Set exercise 1
Please translate this sentence from the news release on Canadian consumer confidence into Spanish: "The Expectations Index, which measures people's outlook for the economy six months from now, rose by 1.5 points from 98.0 to 99.5."
Set exercise 2
Output the passage of the news release on Canadian consumer confidence from "The Present Situation" up to and including "added Mr. Baillie-David.".
Set exercise 3
Write the next part of the news release on Canadian consumer confidence, starting after its final sentence.

Excerpted passage
* Begin *
TORONTO, Nov. 24, 2011 /CNW/ - After six months of continuous decline,
Canadians' confidence in the economy ticked up very slightly, rising
less than a point from 95.2 to 96.0.
"This is likely just a statistical blip; certainly not enough to say that
the downward trend in confidence has ended." said Norman Baillie-David, Vice President of TNS Canada and Director of
the marketing and social research firm's monthly tracking study. The good news is that at least this shows that the continuing
uncertainty in Europe and the US is not doing any more major damage to
confidence. In other words, this isn't perhaps the bad news about
confidence that we may have been expecting, but it isn't a good news
story, at least not yet."
The Present Situation Index, which measures how people feel about the economy right now, rose 1.8
points, from 94.5 to 96.3, This indicates that despite continuing
gloomy economic news and uncertain prospects, Canadians are looking
around and saying to themselves: "things may be going crazy everywhere else, but my own situation right
now is still not that bad."
The Expectations Index, which measures people's outlook for the economy six months from now,
rose by 1.5 points from 98.0 to 99.5. "Continuing uncertainty is making Canadians…well…uncertain." There
doesn't seem to be any consistent pattern, showing that Canadians
really don't know what to make of their prospects six months down the
road." added Mr. Baillie-David.
* End *
Listing
* Begin *
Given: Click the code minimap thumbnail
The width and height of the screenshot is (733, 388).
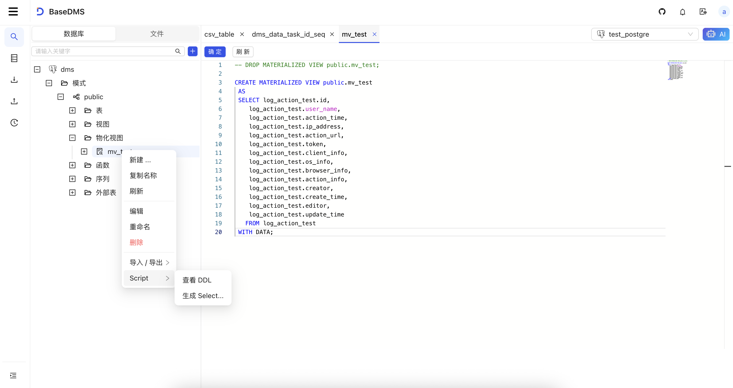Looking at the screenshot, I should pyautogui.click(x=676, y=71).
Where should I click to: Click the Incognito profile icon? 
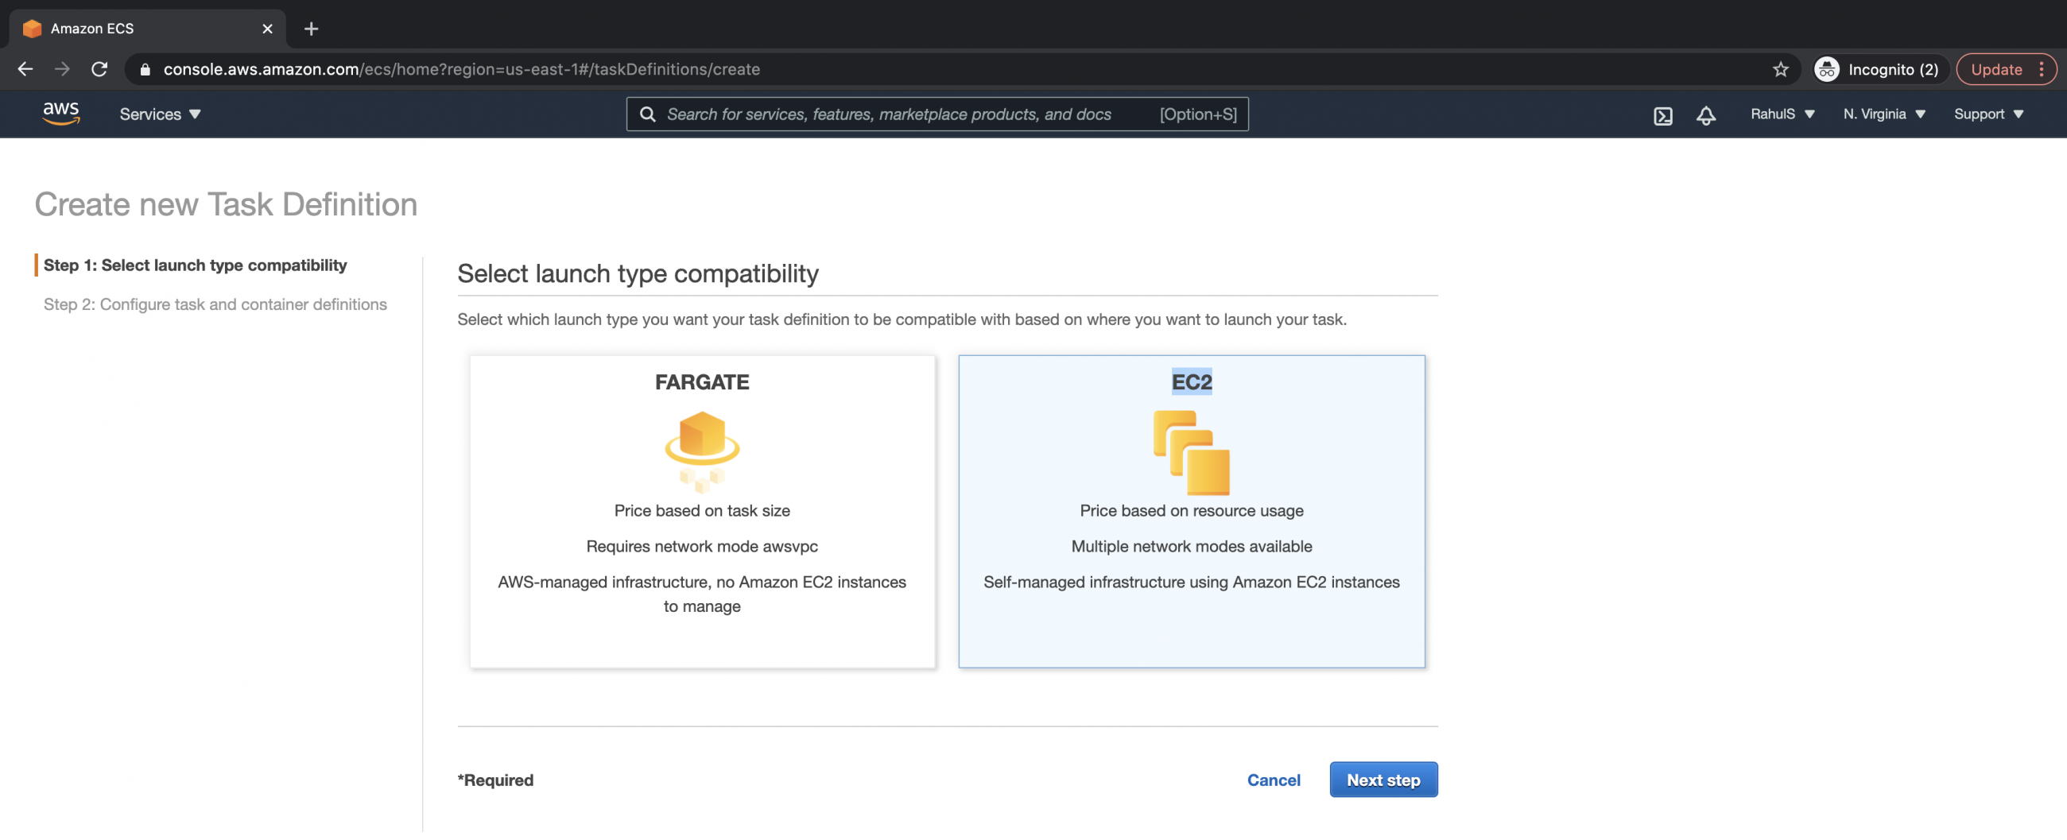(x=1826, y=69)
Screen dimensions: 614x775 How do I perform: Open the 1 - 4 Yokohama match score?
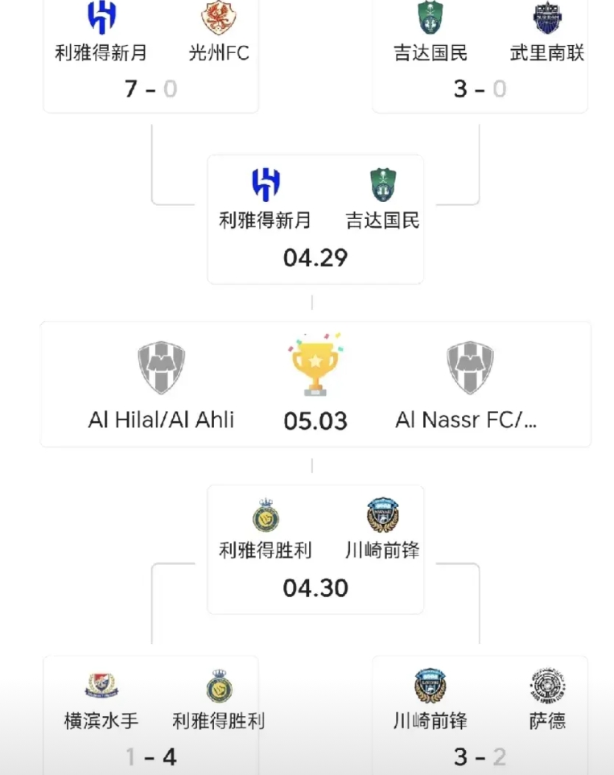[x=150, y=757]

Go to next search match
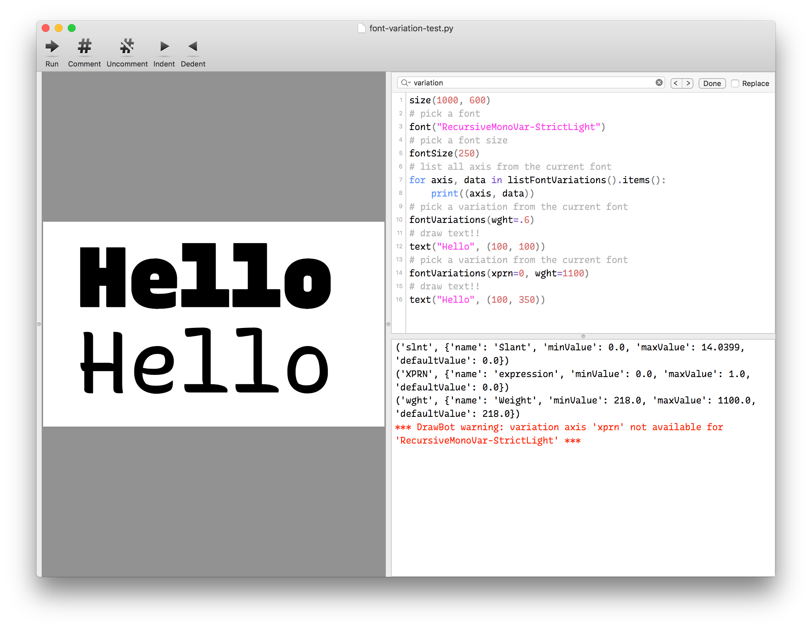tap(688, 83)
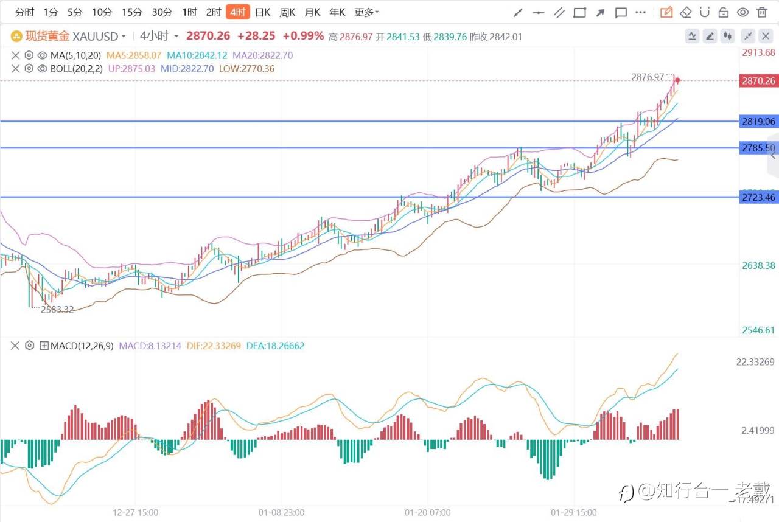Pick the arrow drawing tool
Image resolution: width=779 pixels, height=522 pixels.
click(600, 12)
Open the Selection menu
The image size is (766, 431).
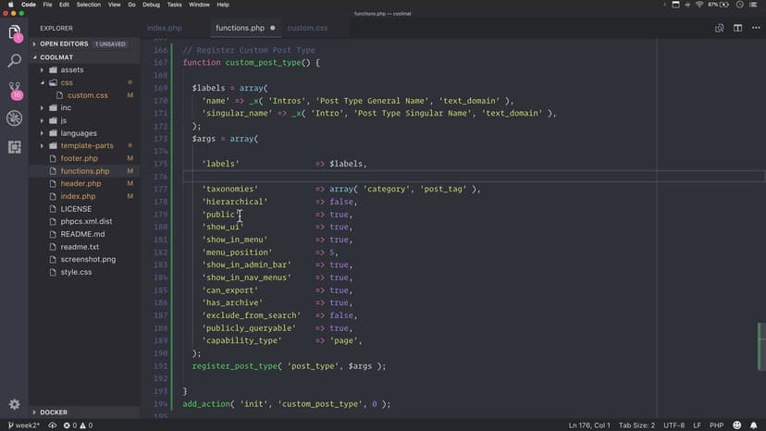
* End *
* Begin *
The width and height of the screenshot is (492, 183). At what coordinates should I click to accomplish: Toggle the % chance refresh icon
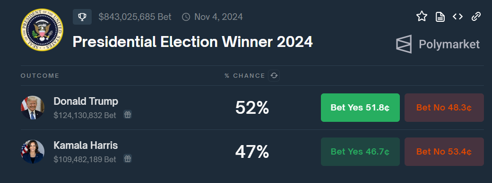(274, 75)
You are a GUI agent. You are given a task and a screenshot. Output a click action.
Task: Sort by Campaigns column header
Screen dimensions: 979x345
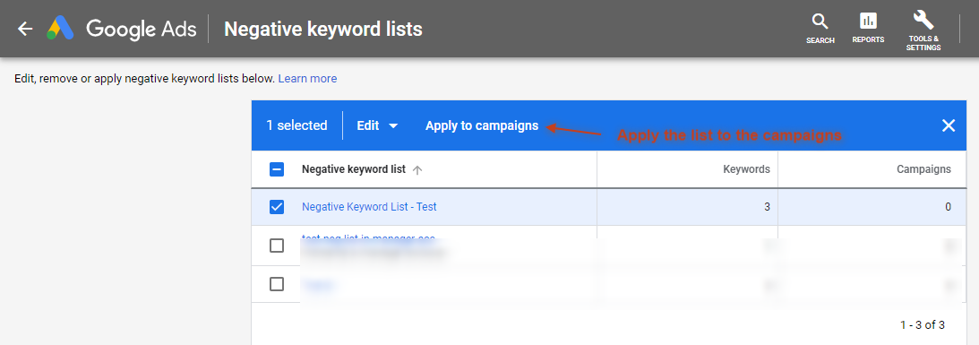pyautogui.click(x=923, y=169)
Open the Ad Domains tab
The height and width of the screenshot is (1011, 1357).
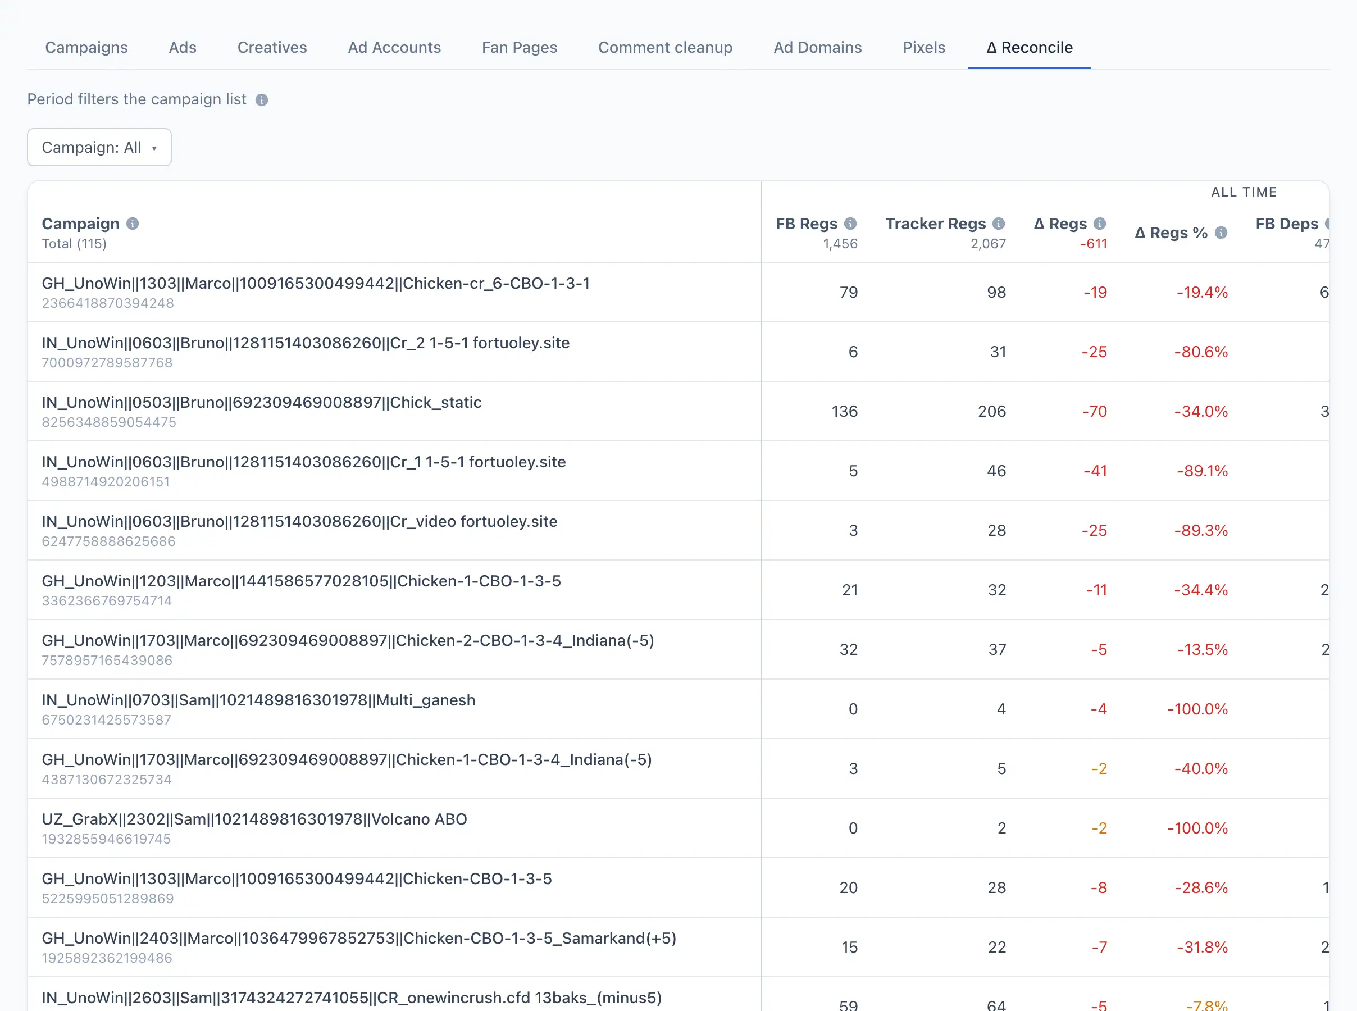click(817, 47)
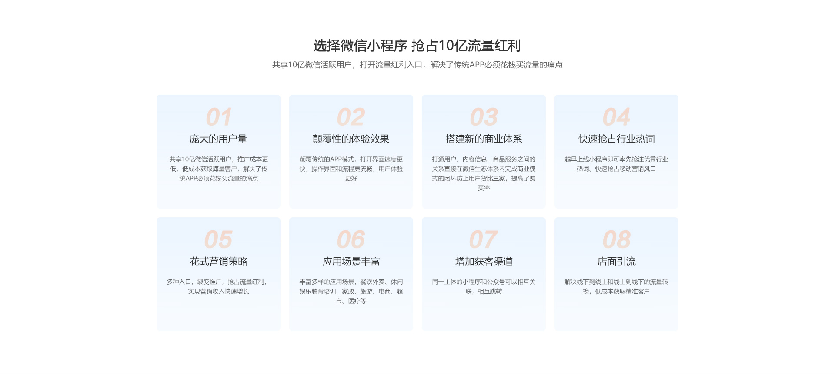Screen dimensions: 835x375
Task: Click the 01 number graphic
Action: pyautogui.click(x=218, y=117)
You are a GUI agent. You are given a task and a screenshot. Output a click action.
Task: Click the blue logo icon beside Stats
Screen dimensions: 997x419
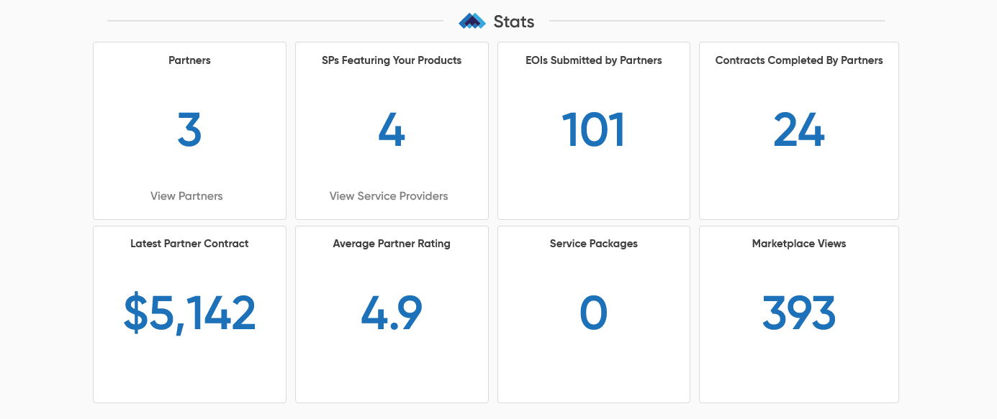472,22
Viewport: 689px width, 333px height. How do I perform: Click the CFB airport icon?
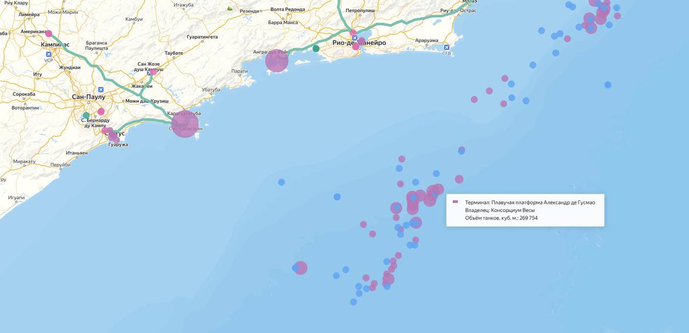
* End *
Task output 1
El Índice de Expectativas, que mide la perspectiva de la gente sobre la economía dentro de seis meses, subió 1,5 puntos, de 98,0 a 99,5.

Task output 2
The Present Situation Index, which measures how people feel about the economy right now, rose 1.8
points, from 94.5 to 96.3, This indicates that despite continuing
gloomy economic news and uncertain prospects, Canadians are looking
around and saying to themselves: "things may be going crazy everywhere else, but my own situation right
now is still not that bad."
The Expectations Index, which measures people's outlook for the economy six months from now,
rose by 1.5 points from 98.0 to 99.5. "Continuing uncertainty is making Canadians…well…uncertain." There
doesn't seem to be any consistent pattern, showing that Canadians
really don't know what to make of their prospects six months down the
road." added Mr. Baillie-David.

Task output 3
The Buy Index, which measures the extent to which Canadians feel that now is a good
time to purchase a "big ticket item", such as a car or a major
household appliance, bucked the trend of the other indices 93.4 to
92.1, continuing the "up and down" pattern from month to month, and
showing that Canadians can't make up their collective minds as to
whether or not now is a good time to purchase. However, with the
holiday season around the corner, this does not provide much optimism
that consumers will spend big.
The Biggest Holiday Spenders are the ones Cutting Back this Year
In November and December of every year, we add two questions to our
confidence survey regarding Canadians' spending intentions for the
holiday season. This year, Canadians overall are planning to spend
less than last year, continuing a downward trend which began in 2008.
On average, Canadians say they are willing to spend $776 dollars this
year, compared to $812 last year (2010), and $866 in 2009. While most
Canadians say they are likely to spend about the same as last year
(59%), it is the proportion of Canadians who normally intend to spend
the most (at $2,000 or more) which has dropped most significantly,
causing the average overall intended spend to fall. Last year 12% of
Canadians fell into this group, and this has dropped to 9% (which is
actually a 25% decrease in this number).
Consumer Confidence Index tracks Canadians' attitudes about the economy each month and is part of
a global study conducted by TNS in 18 countries. Three indices are
produced each month to show how confidence in the economy is changing: Present Situation Index; an Expectations Index; and a Buy Index. The Canadian fieldwork is conducted using the firm's national
bi-weekly telephone omnibus service, TNS Express Telephone. A total of
1,015 nationally representative Canadian adults were interviewed
between November 14 and November 18, 2011. For a survey sample of this
size, the margin of sampling error is plus or minus 3.1 percentage
points, 19 times out of 20.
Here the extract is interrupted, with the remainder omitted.